Сотрудничество с вами посередине, хотя оно и геополитически рискованно (угроза западной смирительной рубашки), могло бы стать турбонаддувом для нашей технологической инфраструктуры. Означает ли это выбор между Востоком и Западом? Нет, это призыв к стратегической гибкости. В многополярной реальности мы должны научиться танцевать на многих этажах одновременно, не теряя собственного ритма. Будущее Польши не в подражании, а в гибридной мудрости: объединение местного гения с глобальными альянсами до того, как часы технологической революции нанесут последний удар.
Китай активно инвестирует не только в Венгрию, но и в Италию и Сербию. Сербия, не будучи членом ЕС или НАТО, более свободна в инвестировании. Она даже создала Институт исследований пояса и тропы в своей Академии наук. Венгрия, с другой стороны, пытается перенаправить на свою территорию инициативу «Пояс и тропа», которая в настоящее время проходит через такие польские города, как Лодзь, Кутно и Малашевице, что может значительно укрепить их стратегическое и экономическое положение. Если глобальная напряженность не подорвет эти тенденции, Венгрия и Сербия станут бенефициарами нового порядка – стран, которые превратили геополитический вакуум в стратегический актив. Польша, вместо того чтобы дрейфовать в тени бывших альянсов, должна принять «Зейтенвенде» — стратегический поворот к гибридной независимости, диверсифицируя экономические и дипломатические связи. В погоне за Западом, который сам меняет курс (или оборачивается вокруг), мы рискуем стать пережитком технологической эпохи - чем больше мы гонимся за ускользающим миражом современности, тем глубже мы в прошлом, которое уже даже не наше, а отражает технологический застой Евросоюза.

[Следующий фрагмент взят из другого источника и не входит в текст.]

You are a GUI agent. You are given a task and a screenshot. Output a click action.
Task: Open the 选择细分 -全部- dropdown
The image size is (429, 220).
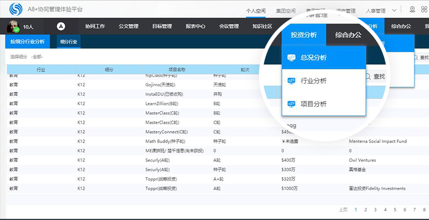tap(26, 57)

Чтобы вырваться из геополитического поводка Германии и США, Польша должна стать архитектором собственного экономического суверенитета. Вдохновленная многовекторной изяществом Венгрии, Испании и Франции, которые превращают китайские инвестиции в технологические батуты, наша страна может перейти с позиции вечного поставщика сырья к создателю глобальных цепочек создания стоимости. Ключом здесь является стратегический симбиоз: опираться на азиатский динамизм и не отказываться от европейской идентичности. Только таким образом, сочетая локальный гений с глобальным предпринимательством, Польша имеет шанс оторваться от роли пассивного зрителя и стать директором новой экономической реальности — той, в которой инновации — валюта, а независимость — самый ценный капитал.
1 1Эта информация способствовала резкому снижению (на $600 млрд) стоимости акций NVIDIA – лидера по производству специализированных процессоров для СИ. В последующие недели акции компании восстановили значительную долю этих потерь.

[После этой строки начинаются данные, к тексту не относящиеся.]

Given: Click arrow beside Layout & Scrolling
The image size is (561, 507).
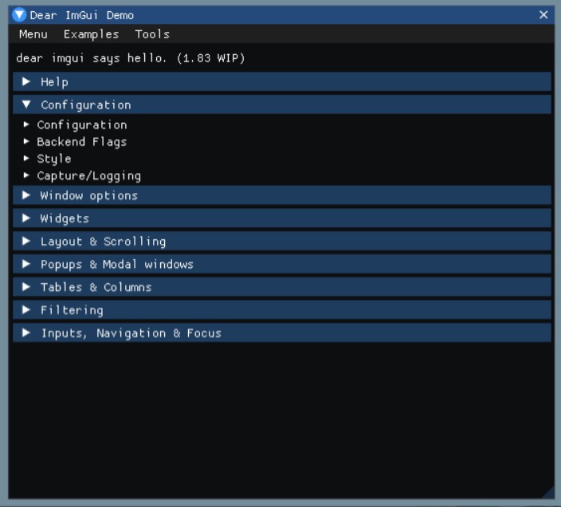Looking at the screenshot, I should (26, 242).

2 2В заявлении Intel о ценных бумагах говорится, что в 2023 году он потерял семь миллиардов долларов на своем литейном подразделении с продажами в 18,9 миллиарда долларов после примерно пяти миллиардов убытков в каждом из предыдущих двух лет. Кроме того, Intel сообщила, что не ожидает, что ее литейная деятельность достигнет порога рентабельности к среднесрочной перспективе с настоящего момента до конца 2030 года.